The Sun raster file format consists of a header followed by a series of
unsigned 1-byte integers that represents the bit-pattern. Bits are
scanline oriented, and each row must contain an even number of bytes.
The predefined 1-bit patterns in GMT have dimensions of 64 by 64, but
other sizes will be accepted when using the **-Gp|P** option. The Sun
header structure is outline in Table :ref:`sunheader <tbl-sunheader>`.

.. _tbl-sunheader:

+---------------------------+-------------------------------------+
| **Parameter**             | **Description**                     |
+===========================+=====================================+
| **int** *ras_magic*       | Magic number                        |
+---------------------------+-------------------------------------+
| **int** *ras_width*       | Width (pixels) of image             |
+---------------------------+-------------------------------------+
| **int** *ras_height*      | Height (pixels) of image            |
+---------------------------+-------------------------------------+
| **int** *ras_depth*       | Depth (1, 8, 24, 32 bits) of pixel  |
+---------------------------+-------------------------------------+
| **int** *ras_length*      | Length (bytes) of image             |
+---------------------------+-------------------------------------+
| **int** *ras_type*        | Type of file; see RT\_ below        |
+---------------------------+-------------------------------------+
| **int** *ras_maptype*     | Type of colormap; see RMT\_ below   |
+---------------------------+-------------------------------------+
| **int** *ras_maplength*   | Length (bytes) of following map     |
+---------------------------+-------------------------------------+

After the header, the color map (if *ras_maptype* is not RMT_NONE)
follows for *ras_maplength* bytes, followed by an image of
*ras_length* bytes.
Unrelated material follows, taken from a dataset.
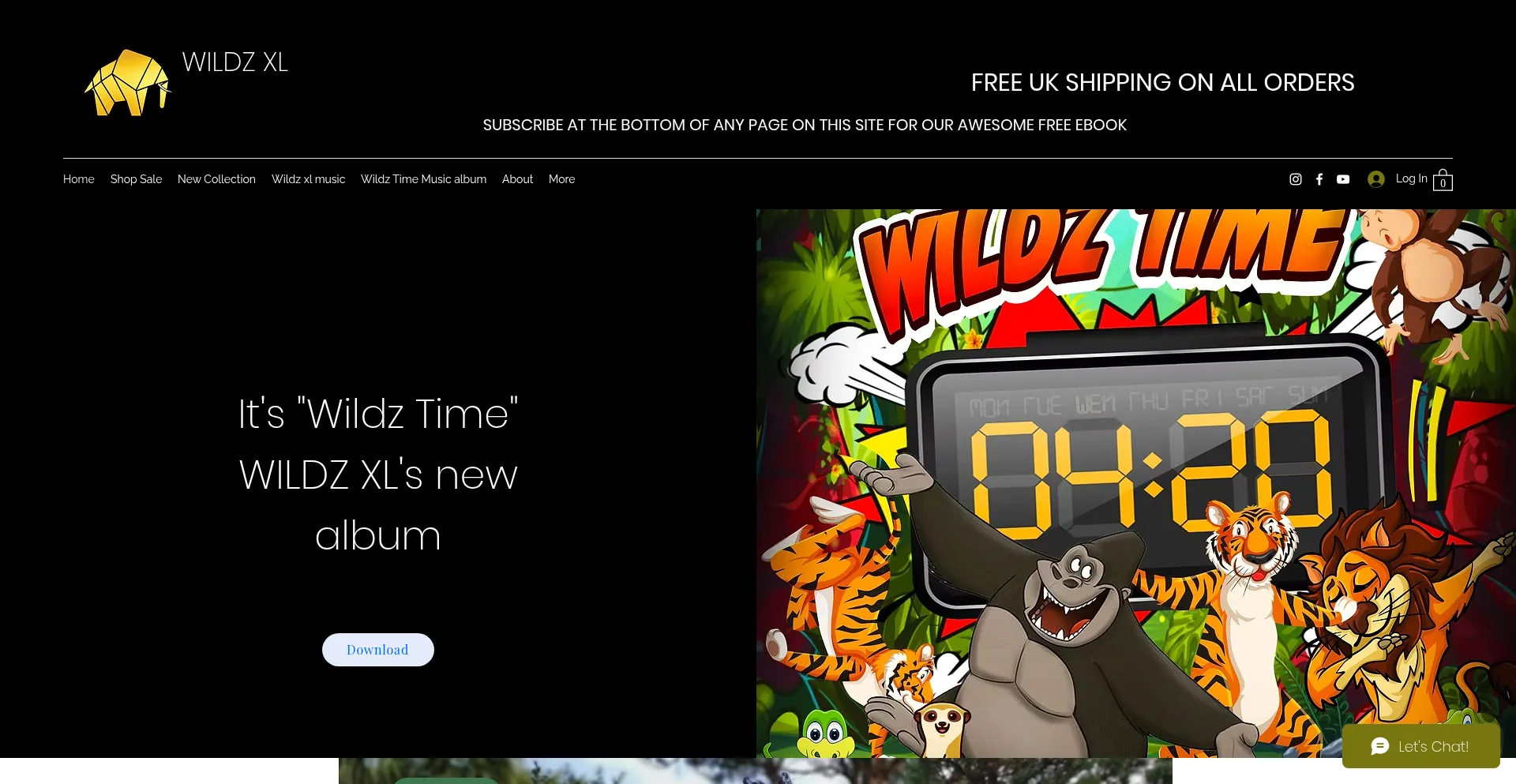The width and height of the screenshot is (1516, 784).
Task: Open the YouTube social icon
Action: tap(1343, 179)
Some related definitions are given in
Table :ref:`sundef <tbl-sundef>`.

.. _tbl-sundef:

+---------------------+-------------------------------------------+
| **Macro name**      | **Description**                           |
+=====================+===========================================+
| RAS_MAGIC           | 0x59a66a95                                |
+---------------------+-------------------------------------------+
| RT_STANDARD         | 1 (Raw pixrect image in 68000 byte order) |
+---------------------+-------------------------------------------+
| RT_BYTE_ENCODED     | 2 (Run-length compression of bytes)       |
+---------------------+-------------------------------------------+
| RT_FORMAT_RGB       | 3 ([X]RGB instead of [X]BGR)              |
+---------------------+-------------------------------------------+
| RMT_NONE            | 0 (ras_maplength is expected to be 0)     |
+---------------------+-------------------------------------------+
| RMT_EQUAL_RGB       | 1 (red[ras_maplength/3],green[],blue[])   |
+---------------------+-------------------------------------------+

Numerous public-domain programs exist, such as **xv** and
**convert** (in the GraphicsMagick or ImageMagick package), that will translate between
various raster file formats such as tiff, gif, jpeg, and Sun raster.
Raster patterns may be created with GMT plotting tools by generating
PostScript plots that can be rasterized by ghostscript and
translated into the right raster format.